* Texto fornecido
● ● ● ● ● ● ●

Todas estas coisas se apoderam de mim,
nem que seja neste reflexo matinal,
na inglória vitória, na certeza de algo,
de que sempre tive razão,
de que nos podemos converter em vil noção
para os que nunca respiram este ar, porque morrerão
Se fosse máquina, libertando esta raiva e este sentimento
de não pertença, só teriam de me desligar, só isso
mas nada disso acontece, assim seria melhor?
para quem? se fosse máquina o respeito nunca se tornaria
ódio, nunca seria viscoso, podre
pouco importa, não sou máquina.
O meu movimento não precisa de outra coisa
que não seja a minha força,
mas aceito a força de quem se aproxima, respira
em mim, verdadeira poção de razão
abrindo-me os pulmões, nem que seja à força.
Verter tamanha vontade de esperar por alguém, aguentar a façanha de manter acesa uma chama que por natureza se deveria extinguir, é um dos grandes mistérios da raça humana. Fascina-me. Essa brutal noção de esperar por outra pessoa. Que nos voltou as costas. Partiu. Esfumou-se. E alguém fica. Permanece. Escuta. Em espera. Quando testemunho isso, também porque já senti o mesmo e sei desse calvário, tudo o que sinto é profunda admiração. Admiro poucas pessoas, diga-se. Por que são fúteis. Porque gostam de beijar e desejar força. Onde ela muitas vezes se esvaíu. Porque assistem de pé. A esta espera. A esta entrega. Não eu. A minha admiração vai para essa capacidade de esperar. E desejar que tudo seja como antes. Contra o facto natural. Contra a racionalidade feroz da perda. Indo de encontro ao conceito de Verdade pura. Essas criaturas que esperam em vão, muitas vezes, são resistentes. As que genuínamente se tornam de aço com as perdas. Por isso deveriam ser preservadas. Porque estão àparte. A sofrer uma colossal perda. E eu nunca desejo que melhorem. Nunca espero mandar beijos e flores. Nunca profiro palavras de incentivo. Porque não sei. Porque ser humano e imperfeito é isto. Não choro. Mas o que sinto é opressão. Se calhar verdadeira solidariedade humana. É um baixar de braços de quem escuta. Nesta minha acção também existe conhecimento. Sei porque o faço. E nesse conhecimento existe a certeza absoluta de que quem espera, mesmo vergado pelo desgosto e desilusão, se conseguir prosseguir, tornar-se-a mais forte. Mais virtuoso.
Quem se rende permanece em ignorância e fraqueza. Ignorância de reconhecer a inutilidade de se manter em espera.

● ● ● ● ● ● ●

* Excertos de dados
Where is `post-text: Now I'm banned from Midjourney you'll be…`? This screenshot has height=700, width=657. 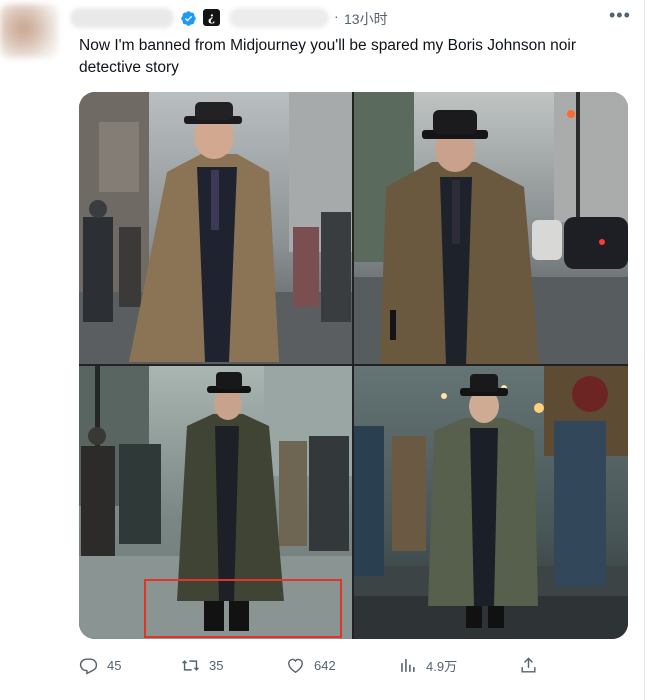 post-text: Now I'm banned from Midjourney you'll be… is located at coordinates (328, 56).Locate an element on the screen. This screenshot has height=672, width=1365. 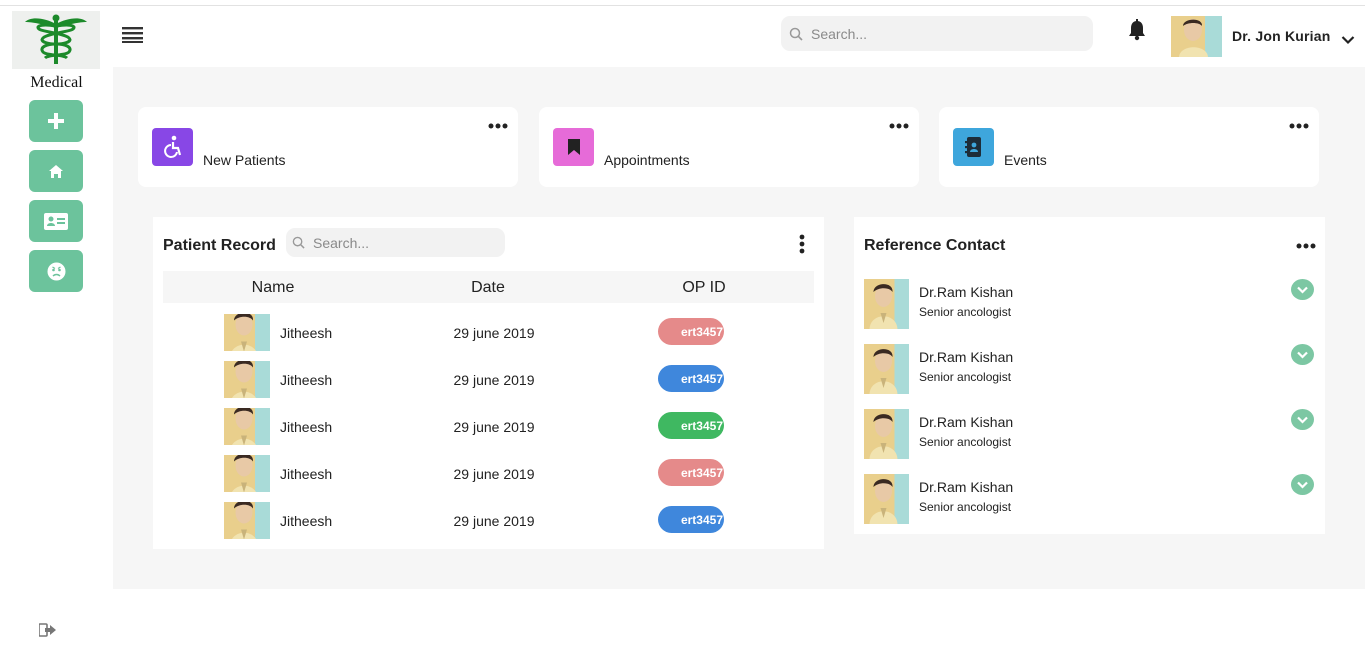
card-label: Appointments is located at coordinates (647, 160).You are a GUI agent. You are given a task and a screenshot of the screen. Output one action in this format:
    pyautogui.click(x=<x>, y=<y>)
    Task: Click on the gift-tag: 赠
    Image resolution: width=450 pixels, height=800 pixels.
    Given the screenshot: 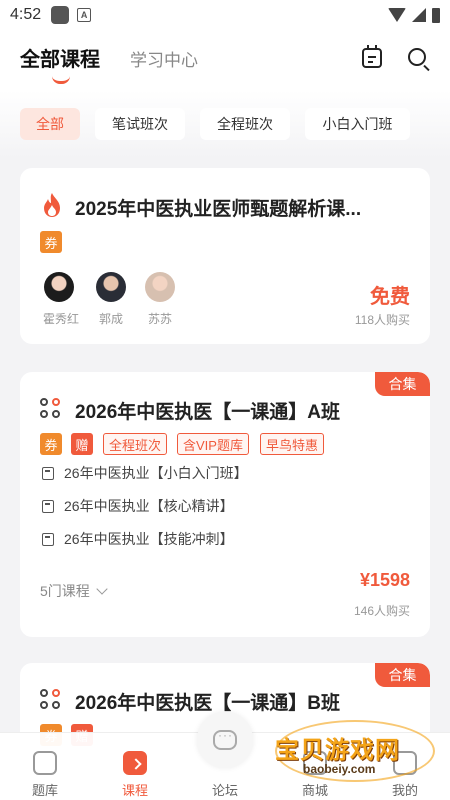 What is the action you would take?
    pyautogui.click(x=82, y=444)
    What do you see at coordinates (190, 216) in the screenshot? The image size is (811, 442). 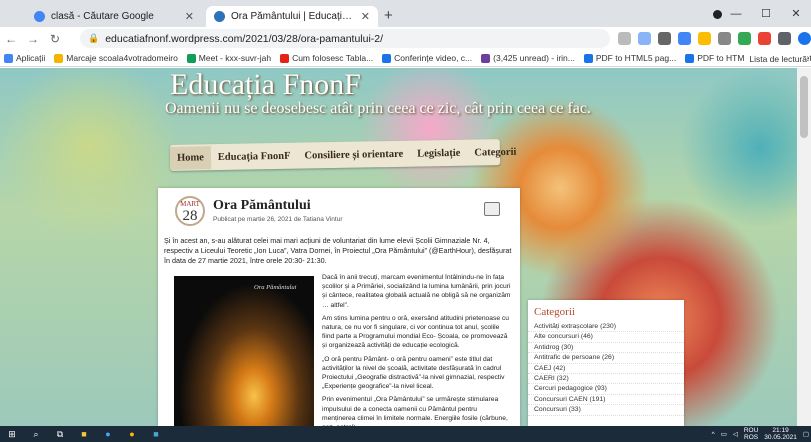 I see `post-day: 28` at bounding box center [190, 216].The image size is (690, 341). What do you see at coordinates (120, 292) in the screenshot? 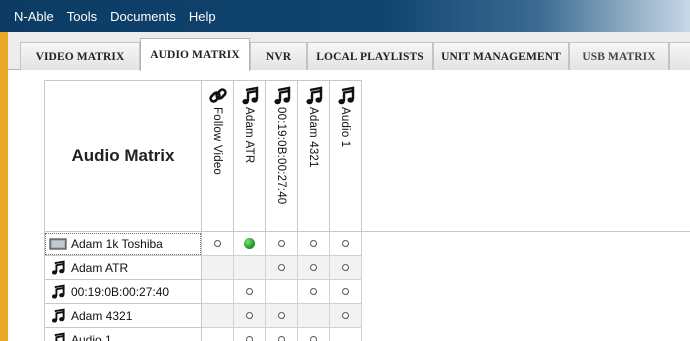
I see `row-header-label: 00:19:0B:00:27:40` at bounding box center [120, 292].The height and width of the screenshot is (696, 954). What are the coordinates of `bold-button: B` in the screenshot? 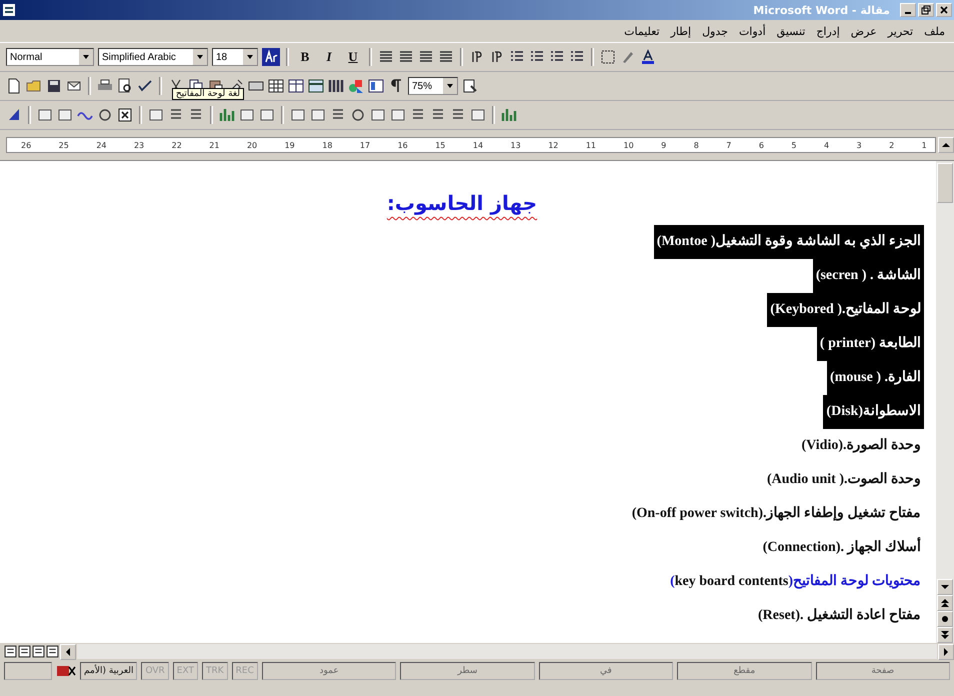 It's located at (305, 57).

● ● ● ● ● ● ●

* Requisitos do exercício
a) De acordo com o texto sobre a espera, em que se tornará quem espera, caso consiga prosseguir?
b) Transcreva do texto sobre a espera o trecho que começa em "Todas estas coisas" e termina em "assim seria melhor?", incluindo estas últimas palavras.
c) Prolongue o texto sobre a espera a partir da sua última frase.

* Respostas às tarefas
a) Quem espera, se conseguir prosseguir, tornar-se-á mais forte e mais virtuoso.

b)
Todas estas coisas se apoderam de mim,
nem que seja neste reflexo matinal,
na inglória vitória, na certeza de algo,
de que sempre tive razão,
de que nos podemos converter em vil noção
para os que nunca respiram este ar, porque morrerão
Se fosse máquina, libertando esta raiva e este sentimento
de não pertença, só teriam de me desligar, só isso
mas nada disso acontece, assim seria melhor?

c)
Ultimamente, observo, nada parece ser o que era. Antes. Dou comigo a vasculhar memórias passadas. Reconditas e supostamente apagadas.
Mas como me diz ainda hoje, uma certa pessoa, "a mente é uma coisa maravilhosa de se saborear!" Nada se esquece. Realmente. Nem sequer procuro explicação para nada. Guardo essa procura para coisas mais urgentes. Porque recordar nunca me pareceu realmente urgente. Sejam recordações boas ou más.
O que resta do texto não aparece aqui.